Ces deux figures mythiques s’unissent dans la création mentale et collective de la figure de la sorcière.


Au Moyen Âge, le sentiment continuel d’inquiétude, nourrit par la peur de l’apparition de l’Antéchrist, de la fin du monde et du Jugement dernier provoque une méfiance dans la population. La peur est l’arme ultime d’une institution dans son combat pour contrôler une large population.


La condamnation morale seule a très peu d’effet sur la transformation des mœurs. Avec l’Inquisition, ce qui était de l’ordre moral devient judiciarisé. Lorsque l’Était va prendre en partie contrôle de l’Inquisition, l’hérésie ne sera plus seulement ce qui va à l’encontre de l’Église, mais aussi ce qui va à l’encontre de l’État.

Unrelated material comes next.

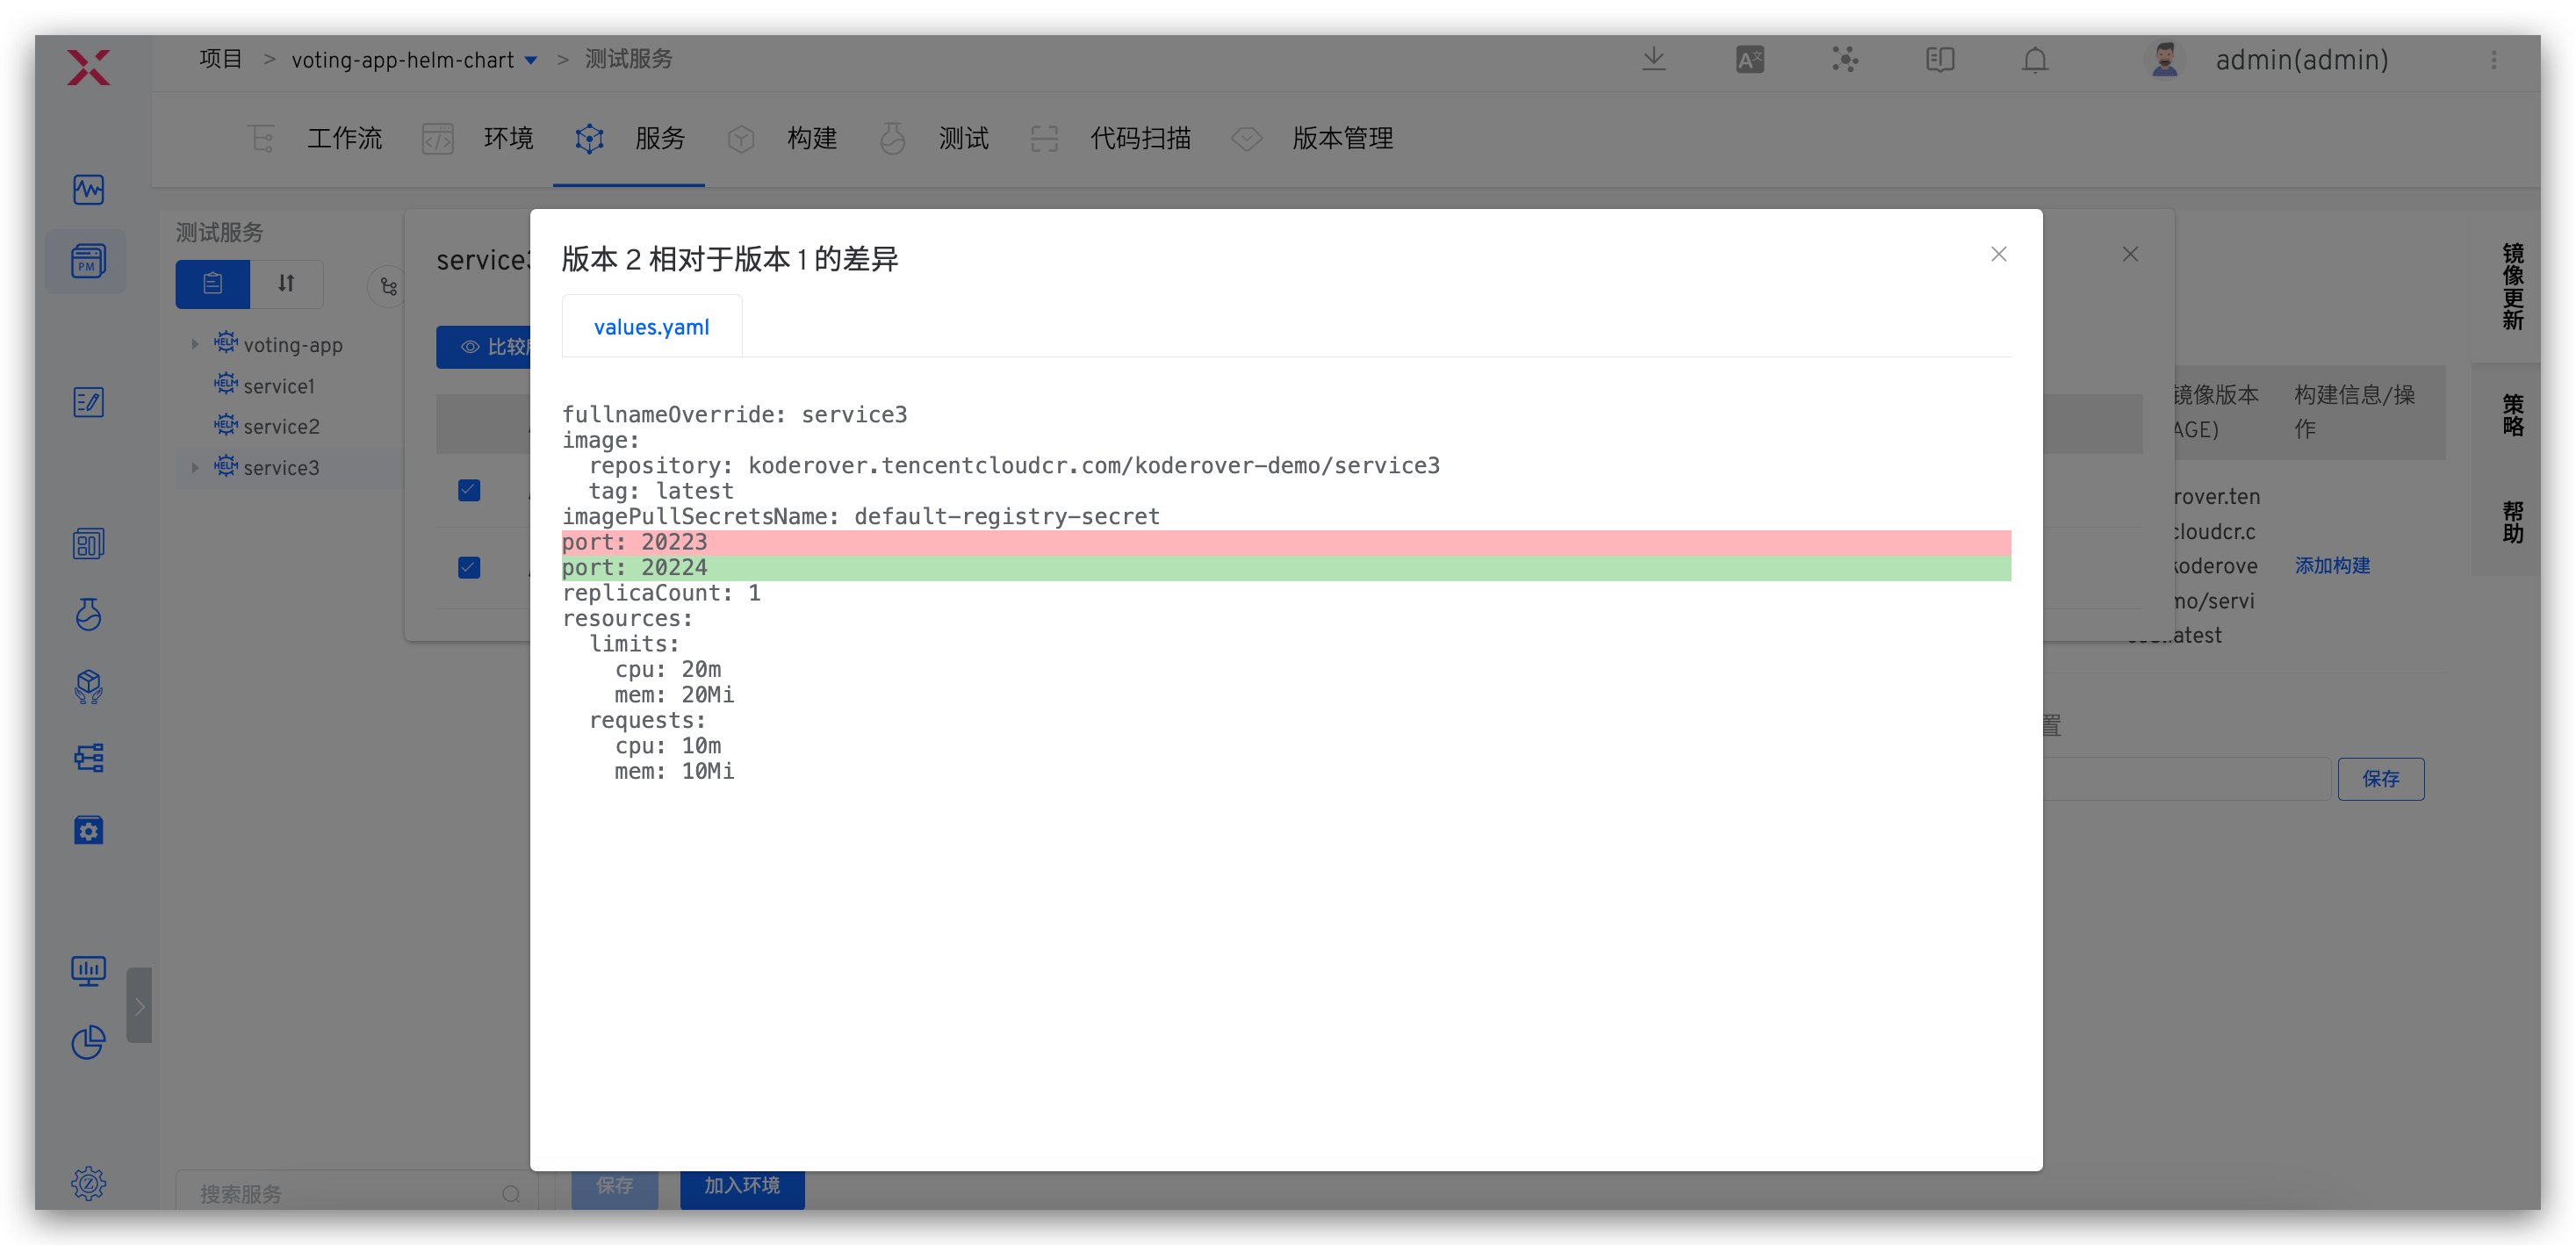This screenshot has height=1245, width=2576.
Task: Uncheck the second version checkbox
Action: click(x=469, y=567)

« La chasse aux sorcières fut une guerre contre les femmes : c’était une tentative concertée pour les avilir, les diaboliser et pour détruire leur pouvoir social. En même temps, c’était dans les chambres de torture et sur les bûchers sur lesquels les sorcières périssaient que les idéaux bourgeois de la féminité et de la domesticité furent forgés. »

-Silvia Federichi

La figure de la sorcière est indissociable, dans l’imaginaire collectif, des animaux (crapauds, chouettes, chèvres…). Par cette association, la femme et sa sexualité dans le but autre que la procréation ont un caractère bestial, les bêtes symbolisant les instincts humains, ceux que l’on qualifie « d’animal », car ils ne sont guère explicable par la Raison, et sont plutôt de l’ordre de l’impulsion ou du besoin. Ce parallèle entre les femmes et les animaux est une hypothèse quant à l’une des causes de la chasse aux sorcières : elle est étroitement liée au capitalisme. Comme le bœuf est utile pour sa viande et sa peau, la femme est utile à l’enfantement, donc à la création de main-d’œuvre. Ce désir de contrôler la Nature, qui est intrinsèque au capitalisme, de l’homme va pousser celui-ci en prendre le contrôle de la reproduction, de l’accouchement, en marginalisant les sages-femmes : en perdant le contrôle sur la reproduction, les femmes sont expropriées de leur corps.


Selon le texte d’Armelle Le Bras-Choppard, à la fin du XVe, la place de la femme était grandissante.

Les sorcières sont un enjeu de pouvoir entre l’Église et l’État.

Lorsque l’État veut affirmer sa souveraineté, il fabrique un sujet obéissant. On assiste au passage de la foi à la loi.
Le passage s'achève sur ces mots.